Financial markets had been anticipating a 13 basis point cut in the ECB's key policy rates, although not all analysts believed that measure would have much of an effect.
During her presser, and in response to a question regarding Italian sovereign debt, Lagarde also indicated that the ECB was not there to address risk premiums in some government bonds.
But according to Erik Nielsen at UniCredit, those remarks were poorly worded given that the spreads impact on the transmission mechanism for the ECB's policy decisions.
Analysts react
"While these measures are pretty substantial, we do not think the ECB will be able to change investor sentiment any more than the Fed could last week," said Andrew Kenningham, chief Europe economist at Capital Economics.
"What matters for the economy is the trajectory of the virus itself and the measures which national authorities take to contain it. The most that can be achieved by economic policy is to soften the blow and (hopefully) prevent the downturn from morphing into a financial sector or sovereign debt crisis."
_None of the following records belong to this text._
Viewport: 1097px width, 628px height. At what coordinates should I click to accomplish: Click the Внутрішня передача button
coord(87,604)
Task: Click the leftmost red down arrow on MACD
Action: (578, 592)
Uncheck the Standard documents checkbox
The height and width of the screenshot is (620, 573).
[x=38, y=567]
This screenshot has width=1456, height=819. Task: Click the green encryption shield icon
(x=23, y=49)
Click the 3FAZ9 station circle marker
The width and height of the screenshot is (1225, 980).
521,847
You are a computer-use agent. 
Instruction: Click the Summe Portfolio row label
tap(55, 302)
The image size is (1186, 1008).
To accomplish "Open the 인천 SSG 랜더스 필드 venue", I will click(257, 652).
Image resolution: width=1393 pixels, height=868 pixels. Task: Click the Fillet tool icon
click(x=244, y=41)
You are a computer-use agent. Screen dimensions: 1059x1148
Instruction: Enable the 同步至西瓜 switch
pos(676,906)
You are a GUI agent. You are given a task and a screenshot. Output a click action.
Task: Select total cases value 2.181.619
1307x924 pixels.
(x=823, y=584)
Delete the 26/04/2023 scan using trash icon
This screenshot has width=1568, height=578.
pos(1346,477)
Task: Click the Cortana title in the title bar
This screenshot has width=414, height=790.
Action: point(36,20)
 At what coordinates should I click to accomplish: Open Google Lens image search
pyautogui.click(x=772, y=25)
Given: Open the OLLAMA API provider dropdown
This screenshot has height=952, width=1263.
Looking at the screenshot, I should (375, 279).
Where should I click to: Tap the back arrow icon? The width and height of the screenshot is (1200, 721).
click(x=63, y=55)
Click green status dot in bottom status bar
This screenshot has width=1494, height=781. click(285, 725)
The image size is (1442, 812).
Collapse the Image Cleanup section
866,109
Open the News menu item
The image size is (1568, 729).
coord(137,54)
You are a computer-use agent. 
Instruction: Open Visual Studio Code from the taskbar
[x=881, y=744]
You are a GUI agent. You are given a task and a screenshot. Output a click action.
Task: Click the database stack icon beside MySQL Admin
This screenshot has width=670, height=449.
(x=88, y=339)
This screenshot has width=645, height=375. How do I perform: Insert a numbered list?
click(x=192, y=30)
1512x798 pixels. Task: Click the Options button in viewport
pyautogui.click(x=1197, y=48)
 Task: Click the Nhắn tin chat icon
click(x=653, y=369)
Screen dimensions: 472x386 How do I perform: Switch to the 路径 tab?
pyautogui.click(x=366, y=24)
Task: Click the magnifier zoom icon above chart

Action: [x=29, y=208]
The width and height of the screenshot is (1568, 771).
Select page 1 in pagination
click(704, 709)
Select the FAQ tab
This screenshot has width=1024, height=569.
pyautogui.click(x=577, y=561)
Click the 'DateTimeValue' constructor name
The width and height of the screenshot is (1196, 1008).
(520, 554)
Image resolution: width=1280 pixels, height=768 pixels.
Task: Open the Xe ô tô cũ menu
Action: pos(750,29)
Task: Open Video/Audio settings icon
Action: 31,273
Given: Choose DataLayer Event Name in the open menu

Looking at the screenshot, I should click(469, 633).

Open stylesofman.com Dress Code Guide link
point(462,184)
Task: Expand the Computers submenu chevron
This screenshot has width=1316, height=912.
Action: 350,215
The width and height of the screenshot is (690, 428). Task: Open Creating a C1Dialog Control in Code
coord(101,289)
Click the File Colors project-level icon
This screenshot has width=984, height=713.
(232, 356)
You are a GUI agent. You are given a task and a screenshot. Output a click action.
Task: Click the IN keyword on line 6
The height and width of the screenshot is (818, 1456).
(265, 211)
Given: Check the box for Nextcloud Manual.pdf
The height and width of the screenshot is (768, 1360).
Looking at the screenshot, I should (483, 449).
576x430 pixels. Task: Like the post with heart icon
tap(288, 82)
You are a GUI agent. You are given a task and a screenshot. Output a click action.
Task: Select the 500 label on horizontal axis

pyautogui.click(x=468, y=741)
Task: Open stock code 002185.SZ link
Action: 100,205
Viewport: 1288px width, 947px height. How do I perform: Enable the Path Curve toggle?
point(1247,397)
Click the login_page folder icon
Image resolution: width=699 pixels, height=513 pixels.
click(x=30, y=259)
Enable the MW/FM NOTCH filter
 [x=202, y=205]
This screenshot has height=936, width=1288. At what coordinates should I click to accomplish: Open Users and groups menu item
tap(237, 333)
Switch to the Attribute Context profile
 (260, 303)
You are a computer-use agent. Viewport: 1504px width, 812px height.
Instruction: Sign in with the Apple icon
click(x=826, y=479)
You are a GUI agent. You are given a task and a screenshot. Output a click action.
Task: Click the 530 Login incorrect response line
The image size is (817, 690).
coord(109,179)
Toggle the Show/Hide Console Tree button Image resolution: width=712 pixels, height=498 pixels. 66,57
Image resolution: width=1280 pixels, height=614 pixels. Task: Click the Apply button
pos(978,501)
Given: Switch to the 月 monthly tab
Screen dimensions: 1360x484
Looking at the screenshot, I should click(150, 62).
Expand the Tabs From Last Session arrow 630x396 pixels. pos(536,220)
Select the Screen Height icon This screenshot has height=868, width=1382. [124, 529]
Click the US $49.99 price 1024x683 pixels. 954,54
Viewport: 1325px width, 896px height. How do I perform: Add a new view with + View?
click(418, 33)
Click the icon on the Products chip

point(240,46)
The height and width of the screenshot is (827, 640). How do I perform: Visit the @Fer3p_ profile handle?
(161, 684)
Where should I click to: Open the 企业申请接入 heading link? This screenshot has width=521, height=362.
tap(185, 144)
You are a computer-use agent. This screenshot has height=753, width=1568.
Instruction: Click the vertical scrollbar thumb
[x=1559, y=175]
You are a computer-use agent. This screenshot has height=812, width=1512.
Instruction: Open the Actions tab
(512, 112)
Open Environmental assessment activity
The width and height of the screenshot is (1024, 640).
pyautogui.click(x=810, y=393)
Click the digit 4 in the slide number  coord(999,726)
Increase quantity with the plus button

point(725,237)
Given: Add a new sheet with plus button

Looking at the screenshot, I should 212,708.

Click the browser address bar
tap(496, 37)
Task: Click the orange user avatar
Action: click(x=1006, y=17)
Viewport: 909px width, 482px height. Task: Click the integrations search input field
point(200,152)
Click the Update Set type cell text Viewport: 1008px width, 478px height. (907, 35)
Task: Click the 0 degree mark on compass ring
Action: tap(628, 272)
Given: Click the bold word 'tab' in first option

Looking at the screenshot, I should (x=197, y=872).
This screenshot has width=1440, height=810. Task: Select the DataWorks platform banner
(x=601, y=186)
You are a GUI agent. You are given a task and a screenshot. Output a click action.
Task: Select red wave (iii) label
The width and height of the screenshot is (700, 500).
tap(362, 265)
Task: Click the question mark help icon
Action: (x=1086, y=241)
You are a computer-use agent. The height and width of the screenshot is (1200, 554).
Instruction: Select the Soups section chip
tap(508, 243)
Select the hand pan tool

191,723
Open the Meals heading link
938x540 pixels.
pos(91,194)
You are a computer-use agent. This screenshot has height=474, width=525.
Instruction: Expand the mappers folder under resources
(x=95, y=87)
"The outcome surprised financial markets which had fully priced a 10bps reduction, although economists were more divided on whether lower rates would make that much difference in the fight against economic risks from Covid-19," chipped in analysts at Lloyds Bank.
Pantheon Macroeconomic's Claus Vistesen was very critical, saying: "Trichet's ill-time rate hikes in 2011 are a clerical error compared with today's disaster.
"Sometimes you're just dealt a bad hand. The ECB came into this meeting with volatility and fear dialled to a max; that isn't easy. That being said, today's performance will go down as a catastrophic failure by part of the ECB. It is one of the world's largest central banks, and today markets were crying out for a backstop."